Data Preparation & Model Training in Machine Learning

Introduction

Ready to dive into machine learning? Let’s build a simple ML model from scratch using Python! In this step-by-step guide, we’ll train a classifier to recognize different types of iris flowers using the famous Iris dataset.

This dataset includes measurements like sepal length, sepal width, petal length, and petal width for three species: Setosa, Versicolor, and Virginica. Our goal? Train a model that can predict a flower’s species based on these measurements.

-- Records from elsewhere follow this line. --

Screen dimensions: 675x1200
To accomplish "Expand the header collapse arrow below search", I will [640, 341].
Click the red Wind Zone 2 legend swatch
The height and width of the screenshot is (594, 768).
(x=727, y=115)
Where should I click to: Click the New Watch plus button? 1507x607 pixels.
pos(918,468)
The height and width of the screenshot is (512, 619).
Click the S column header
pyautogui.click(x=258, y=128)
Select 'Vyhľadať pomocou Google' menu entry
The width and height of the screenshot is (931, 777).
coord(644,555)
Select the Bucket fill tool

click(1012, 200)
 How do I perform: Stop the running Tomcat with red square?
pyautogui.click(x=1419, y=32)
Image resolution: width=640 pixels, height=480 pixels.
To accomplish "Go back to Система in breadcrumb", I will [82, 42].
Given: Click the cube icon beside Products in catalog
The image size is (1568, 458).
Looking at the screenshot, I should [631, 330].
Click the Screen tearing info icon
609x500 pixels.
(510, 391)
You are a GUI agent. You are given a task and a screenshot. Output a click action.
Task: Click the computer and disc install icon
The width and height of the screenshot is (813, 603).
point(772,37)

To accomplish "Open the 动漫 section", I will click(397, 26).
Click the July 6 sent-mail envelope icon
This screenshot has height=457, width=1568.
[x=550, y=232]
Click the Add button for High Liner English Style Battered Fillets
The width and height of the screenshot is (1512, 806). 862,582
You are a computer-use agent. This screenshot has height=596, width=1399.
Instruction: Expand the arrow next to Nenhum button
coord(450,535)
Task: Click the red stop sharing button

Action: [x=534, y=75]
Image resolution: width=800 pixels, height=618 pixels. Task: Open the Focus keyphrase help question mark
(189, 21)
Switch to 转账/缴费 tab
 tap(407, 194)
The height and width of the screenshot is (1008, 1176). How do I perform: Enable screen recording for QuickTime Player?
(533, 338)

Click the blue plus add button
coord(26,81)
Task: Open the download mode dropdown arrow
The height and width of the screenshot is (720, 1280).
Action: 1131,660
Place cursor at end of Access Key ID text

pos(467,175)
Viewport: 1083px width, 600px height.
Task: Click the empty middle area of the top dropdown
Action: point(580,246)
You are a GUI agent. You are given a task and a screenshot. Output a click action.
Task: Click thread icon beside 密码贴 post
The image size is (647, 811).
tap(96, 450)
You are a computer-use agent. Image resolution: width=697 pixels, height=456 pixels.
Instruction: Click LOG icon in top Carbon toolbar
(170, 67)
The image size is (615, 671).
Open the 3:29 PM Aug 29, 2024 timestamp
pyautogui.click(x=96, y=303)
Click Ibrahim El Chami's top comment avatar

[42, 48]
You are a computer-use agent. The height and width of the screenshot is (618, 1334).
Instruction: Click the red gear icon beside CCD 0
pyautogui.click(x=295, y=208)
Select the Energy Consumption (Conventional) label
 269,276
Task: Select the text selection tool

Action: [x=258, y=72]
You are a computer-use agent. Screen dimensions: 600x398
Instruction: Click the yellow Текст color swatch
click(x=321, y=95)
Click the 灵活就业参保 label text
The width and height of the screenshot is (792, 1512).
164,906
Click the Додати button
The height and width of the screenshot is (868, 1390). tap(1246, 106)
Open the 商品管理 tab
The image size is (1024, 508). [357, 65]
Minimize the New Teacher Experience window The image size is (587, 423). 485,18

We’ll walk through the entire process in three parts:

Part 1: Loading and exploring the dataset & Preparing the data for training
Part 2: Training a classifier with scikit-learn
Part 3: Evaluating the model’s performance & Making predictions on new data

If some of these steps sound unfamiliar, don’t worry! We’ll break everything down along the way. By the end of this guide, you’ll have built and run your first machine learning project while understanding the essential ML workflow.

By the end of this part, you’ll be ready for Model Training.

Before You Start

Make sure your Python environment is set up with libraries like pandas, matplotlib, and scikit-learn (refer to Getting Started with Python for Machine Learning for setup details).

1. Step 1: Select and Understand the Dataset

For this beginner-friendly project, we’re using the Iris dataset, a small and well-known dataset often considered the “Hello World” of machine learning.

It contains measurements for three species of iris flowers:
🌸 Setosa
🌿 Versicolor
🌼 Virginica

Each flower is described by four measurements:

Sepal length
Sepal width
Petal length
Petal width

1.1 How Our Model Will Learn

The idea behind our model is simple:
Each species has a unique pattern of measurements, and our model will learn to classify a flower based on these differences.

For example:

Setosa → Short petals, small sepals
Versicolor → Medium-sized petals, moderate sepals
Virginica → Long petals, large sepals

If we look at petal length vs. petal width, we can see that each species clusters in a different area.

let’s first look at the final outcome of a scatter plot showing how the species group together based on their petal measurements:

🔴 Setosa (Red): Clearly separated with shorter and narrower petals
🟢 Versicolor (Green): Overlaps slightly but has medium-sized petals
🔵 Virginica (Blue): Has longer and wider petals

1.2 Final Outcome of This Step

✅ We understand how the model will classify flowers based on measurements.

✅ We visualized how each species forms a pattern in measurement space.

✅ We see that petal length & width are key features for classification.

2. Step 2: Loading the Dataset

Now that we understand the structure of the dataset and how our model will learn, let’s bring the data into Python so we can start working with it.

Luckily, scikit-learn provides the Iris dataset for us, so we can load it directly—no need to download anything separately.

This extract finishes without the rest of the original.